**Task prompt**
From the records below, transcribe exactly the lines that begin at the line with "借貸方式比較 (35, 2468)" and end at the line with "反詐騙公告 (94, 2318)", both included.

##### Records for this task

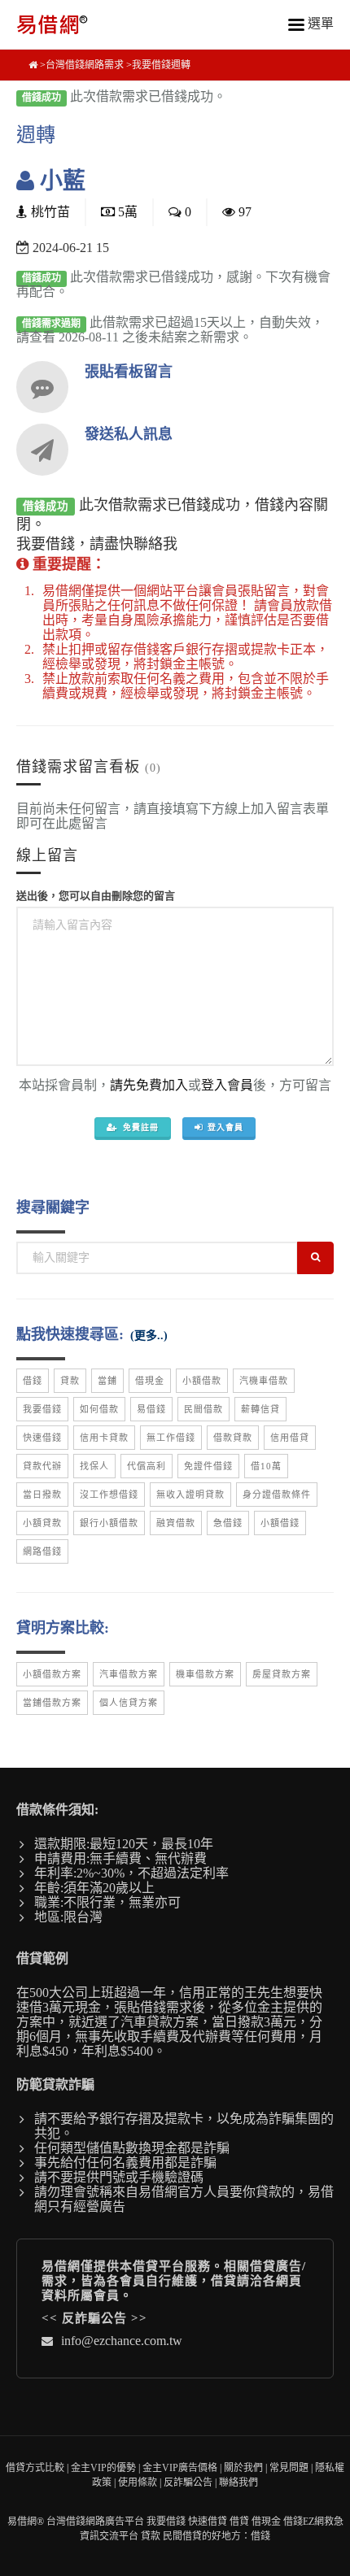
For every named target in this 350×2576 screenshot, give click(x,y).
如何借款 (99, 1409)
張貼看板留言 (129, 371)
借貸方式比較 (35, 2468)
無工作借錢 (171, 1437)
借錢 (32, 1381)
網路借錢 (42, 1551)
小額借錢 (280, 1523)
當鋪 (107, 1381)
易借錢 (151, 1409)
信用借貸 (289, 1437)
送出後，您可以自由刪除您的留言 (95, 896)
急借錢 (228, 1523)
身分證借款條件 (277, 1494)
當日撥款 (42, 1494)
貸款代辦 (42, 1466)
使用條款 (137, 2482)
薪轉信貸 (260, 1409)
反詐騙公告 (94, 2318)
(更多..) (149, 1335)
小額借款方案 (52, 1674)
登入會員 (227, 1085)
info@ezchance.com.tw (121, 2341)
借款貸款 (232, 1437)
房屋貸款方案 (281, 1674)
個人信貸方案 (128, 1703)
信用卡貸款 (104, 1437)
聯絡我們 (238, 2482)
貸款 (70, 1381)
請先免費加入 (149, 1085)
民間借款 (203, 1409)
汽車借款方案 (128, 1674)
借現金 (149, 1381)
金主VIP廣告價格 (179, 2468)
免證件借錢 (208, 1466)
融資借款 (175, 1523)
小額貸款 (42, 1523)
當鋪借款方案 (52, 1703)
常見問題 (288, 2468)
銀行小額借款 (109, 1523)
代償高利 (146, 1466)
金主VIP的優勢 (103, 2468)
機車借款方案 (205, 1674)
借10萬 (266, 1466)
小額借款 (201, 1381)
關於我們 (243, 2468)
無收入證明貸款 (190, 1494)
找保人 (94, 1466)
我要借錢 (42, 1409)
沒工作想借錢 (109, 1494)
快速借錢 (42, 1437)
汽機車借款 (263, 1381)
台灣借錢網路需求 (85, 65)
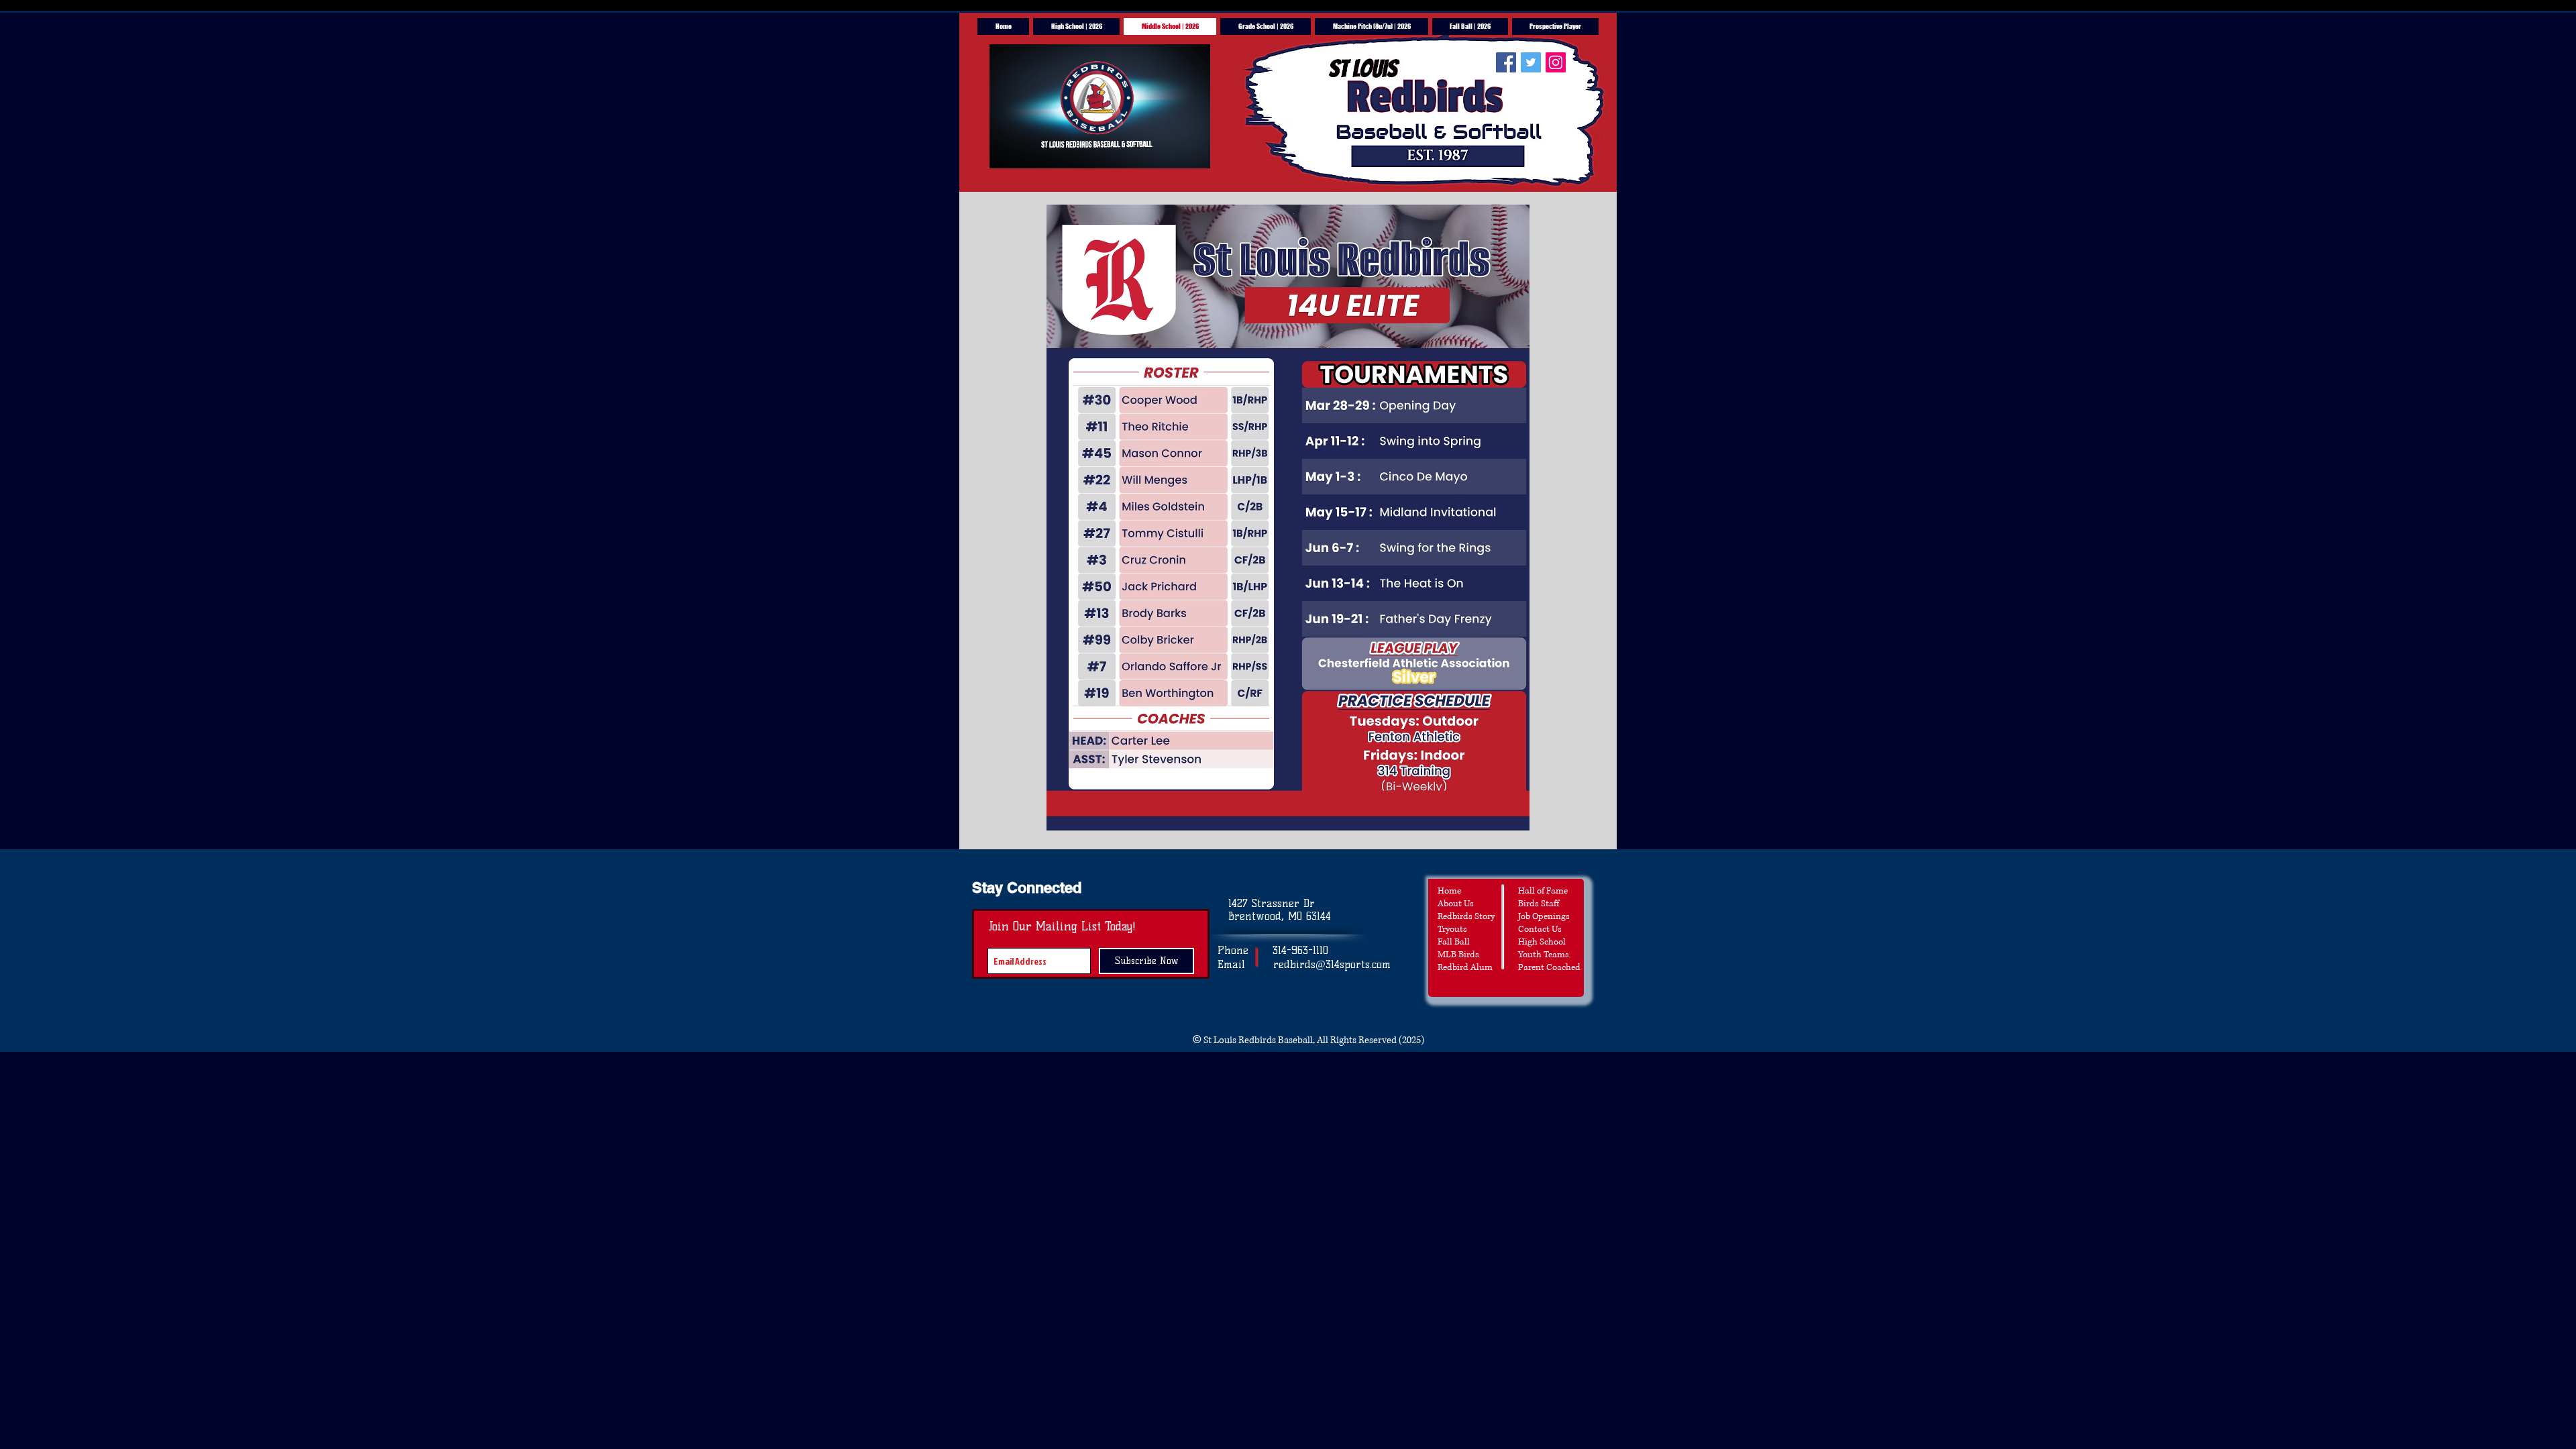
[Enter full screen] (1192, 150)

##########

**Solved problem**
借貸方式比較 (35, 2468)
無工作借錢 (171, 1437)
借錢 (32, 1381)
網路借錢 (42, 1551)
小額借錢 (280, 1523)
當鋪 (107, 1381)
易借錢 (151, 1409)
信用借貸 (289, 1437)
送出後，您可以自由刪除您的留言 (95, 896)
急借錢 (228, 1523)
身分證借款條件 (277, 1494)
當日撥款 (42, 1494)
貸款代辦 (42, 1466)
使用條款 (137, 2482)
薪轉信貸 (260, 1409)
反詐騙公告 (94, 2318)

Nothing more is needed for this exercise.